WorldSim's Feature-Rich Comeback: The relaunch of WorldSim includes features such as WorldClient and Mind Meld, with a new pay-as-you-go model for tokens, and a selection of models (Opus, Sonnet, Haiku) for different cost profiles.

Scrutinizing LLMs Across the Spectrum: Discussions on the slight margin in performance between Llama 3 8B and Mistral 7B, despite Llama's larger dataset, graced the forum.
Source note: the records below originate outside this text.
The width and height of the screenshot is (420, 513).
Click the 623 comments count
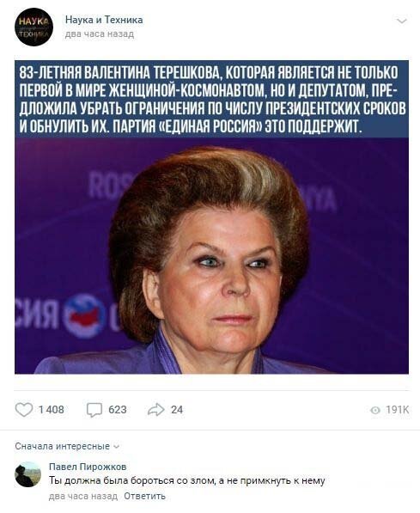click(x=118, y=410)
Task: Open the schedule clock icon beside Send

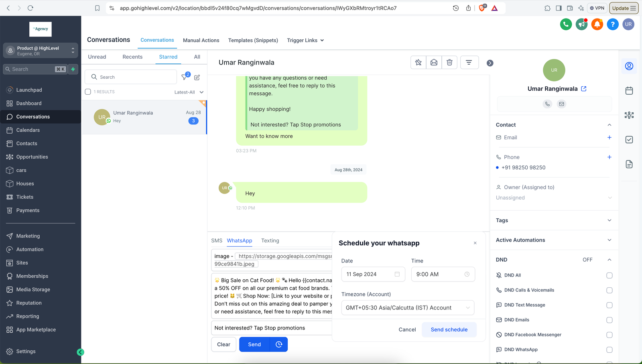Action: (x=279, y=344)
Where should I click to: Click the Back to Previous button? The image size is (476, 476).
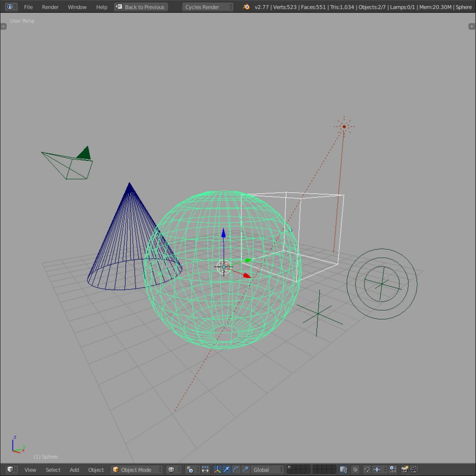(140, 7)
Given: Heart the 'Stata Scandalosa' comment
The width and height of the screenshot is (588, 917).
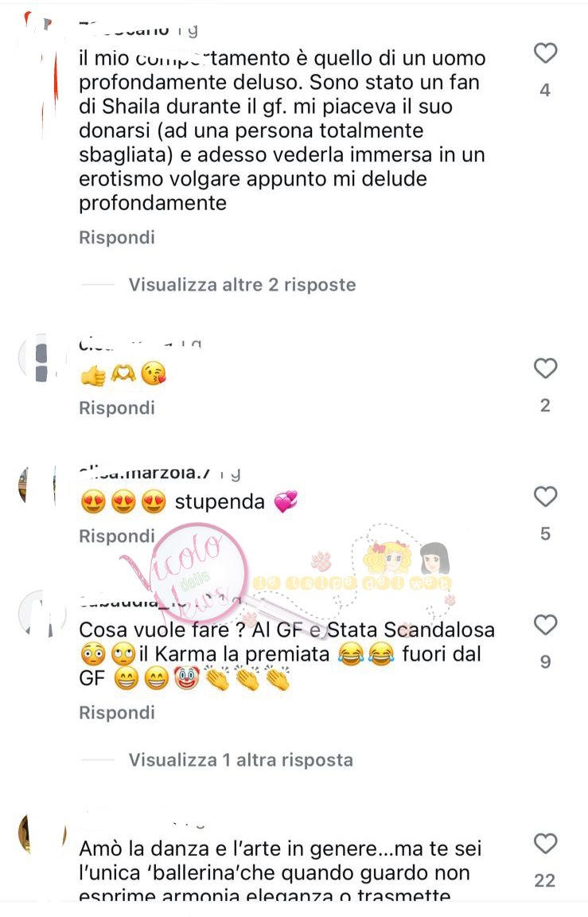Looking at the screenshot, I should (545, 625).
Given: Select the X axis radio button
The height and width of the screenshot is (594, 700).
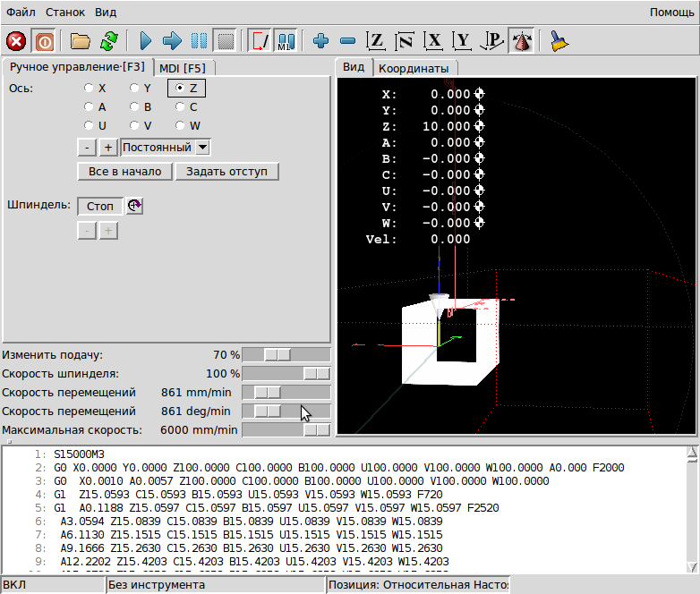Looking at the screenshot, I should [x=89, y=89].
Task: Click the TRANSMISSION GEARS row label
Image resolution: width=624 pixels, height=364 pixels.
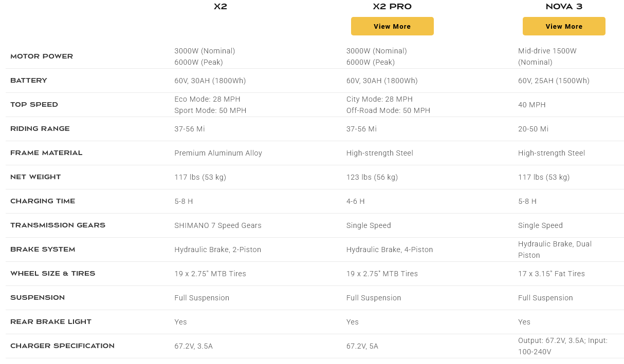Action: [x=58, y=225]
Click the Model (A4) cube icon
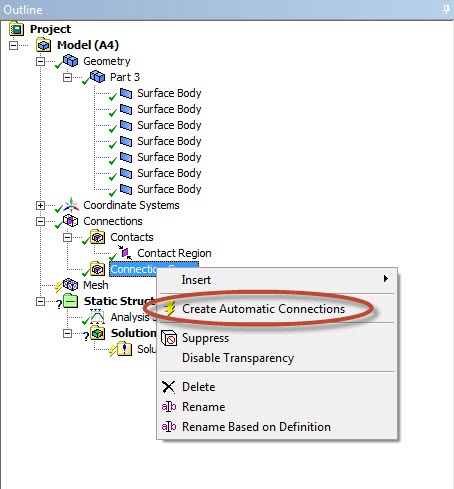Screen dimensions: 454x489 click(44, 45)
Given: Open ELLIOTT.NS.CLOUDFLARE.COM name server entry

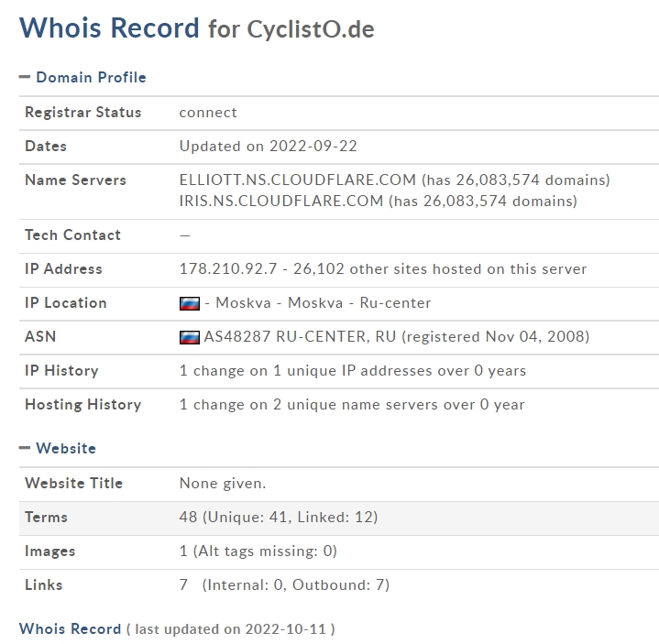Looking at the screenshot, I should click(298, 180).
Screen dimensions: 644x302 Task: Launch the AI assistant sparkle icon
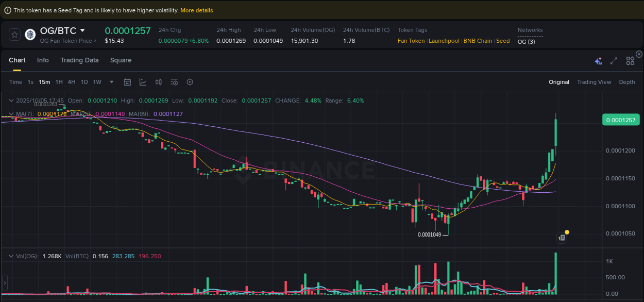(x=598, y=60)
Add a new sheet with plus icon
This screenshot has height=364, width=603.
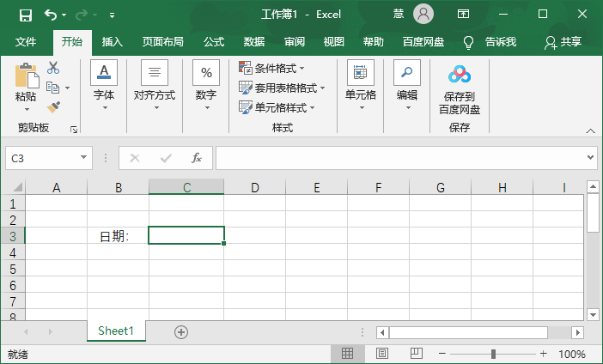coord(180,331)
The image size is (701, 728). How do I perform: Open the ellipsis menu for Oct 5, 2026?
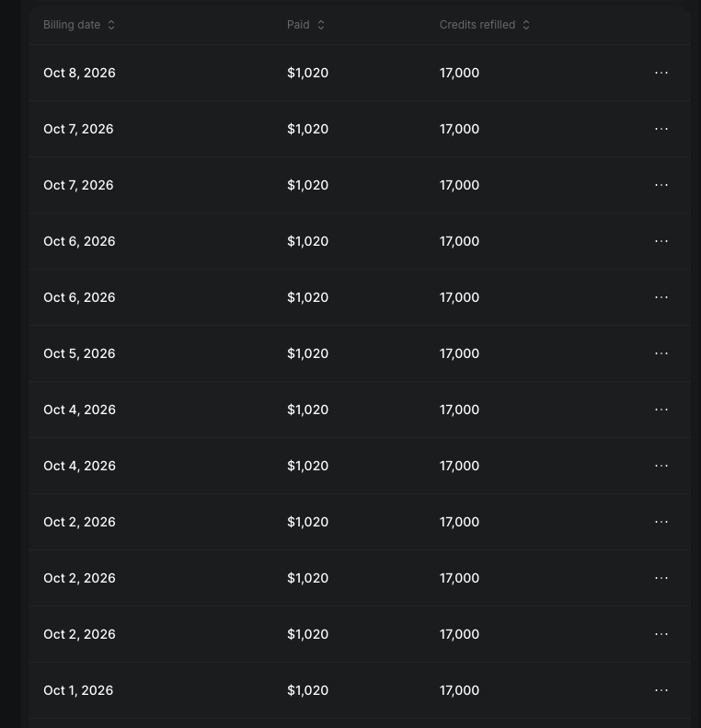coord(661,353)
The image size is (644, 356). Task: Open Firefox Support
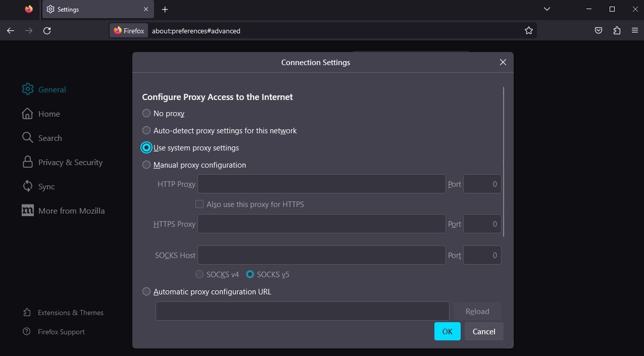pyautogui.click(x=62, y=332)
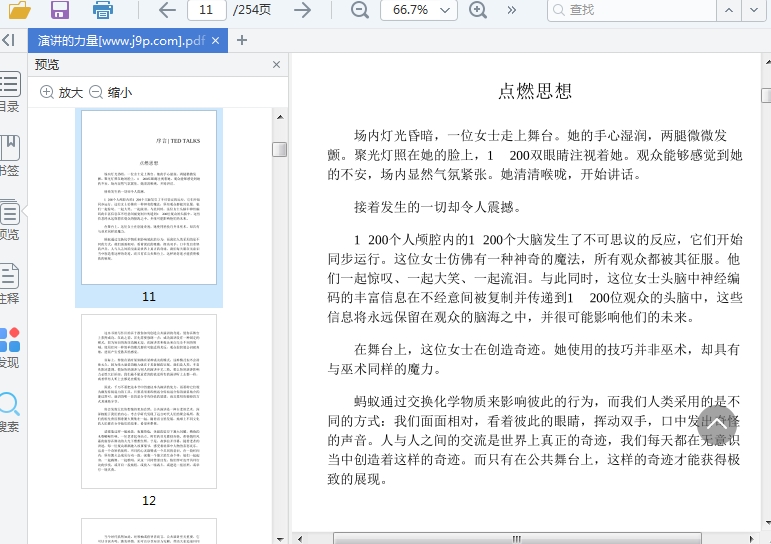Close the 预览 preview panel
The image size is (771, 544).
[277, 65]
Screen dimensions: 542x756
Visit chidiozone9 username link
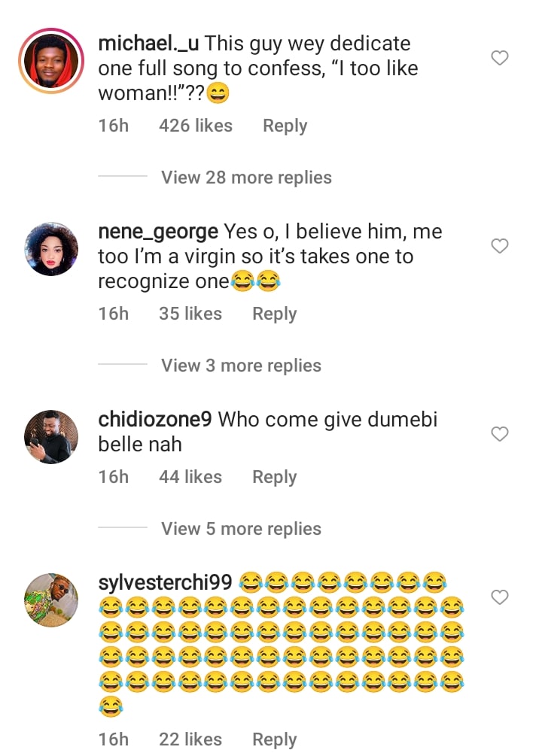155,420
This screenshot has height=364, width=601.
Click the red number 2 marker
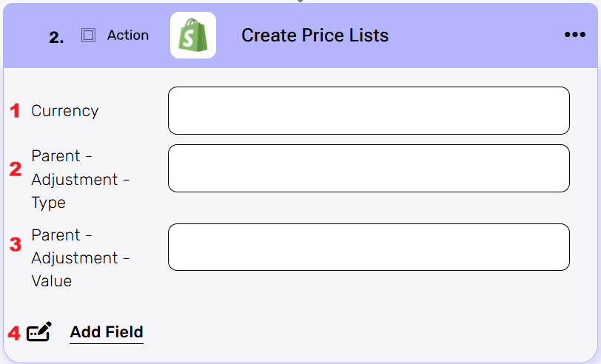15,169
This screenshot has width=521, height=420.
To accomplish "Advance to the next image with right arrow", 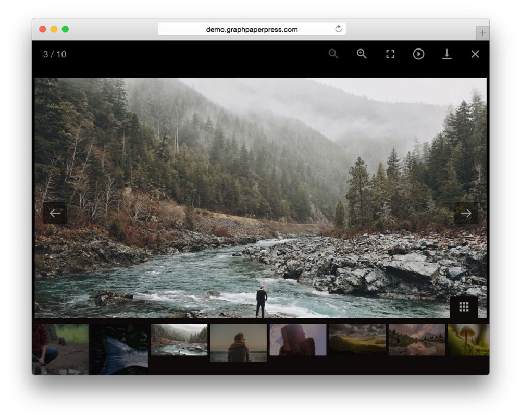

Meanwhile, evaluations of Llama 3 70B show more promise, and there are varied stances on the relevance of the term 'grokking', particularly in reference to LLMs.


LM Studio Discord


Stability.ai (Stable Diffusion) Discord


CUDA MODE Discord


OpenAccess AI Collective (axolotl) Discord

BOS Token Issue Resolved for LLaMa-3: An important fix was addressed with LLaMa-3's fine-tuning process, as a missing BOS token was causing issues; this has been rectified with a PR in the tokenizer configuration.

Fine-Tunning LLaMa-3 Hits a Snag: While trying to fine-tune LLaMa-3, a user faced a mysterious RuntimeError, noting this issue did not occur with other models like Mistral and LLaMa-2.

Tokenizing Troubles: The LLaMa-3 tokenizer's extensive vocabulary sparked a debate about its necessity and efficiency, some favoring a streamlined approach, others defending its ability to encode large texts with fewer tokens.

VRAM Consumption Detailed for Large LLMs: A clear VRAM usage breakdown was provided for large LLMs, revealing logits and hidden states sizes up to "19.57GiB" and "20GiB" respectively, using a massive "81920 tokens" batch size.

Axolotl's Resources for Dataset Customization: A pointer was given to Axolotl's datasets documentation for those seeking to understand custom dataset structures, offering key examples and formatting for various training tasks.


Eleuther Discord


Modular (Mojo 🔥) Discord

C++ Sneaks Past Python: Discussions revealed a performance advantage for C++ over Python/Mojo interfaces, linked to the bypass of Python runtime calls, potentially impacting inference times.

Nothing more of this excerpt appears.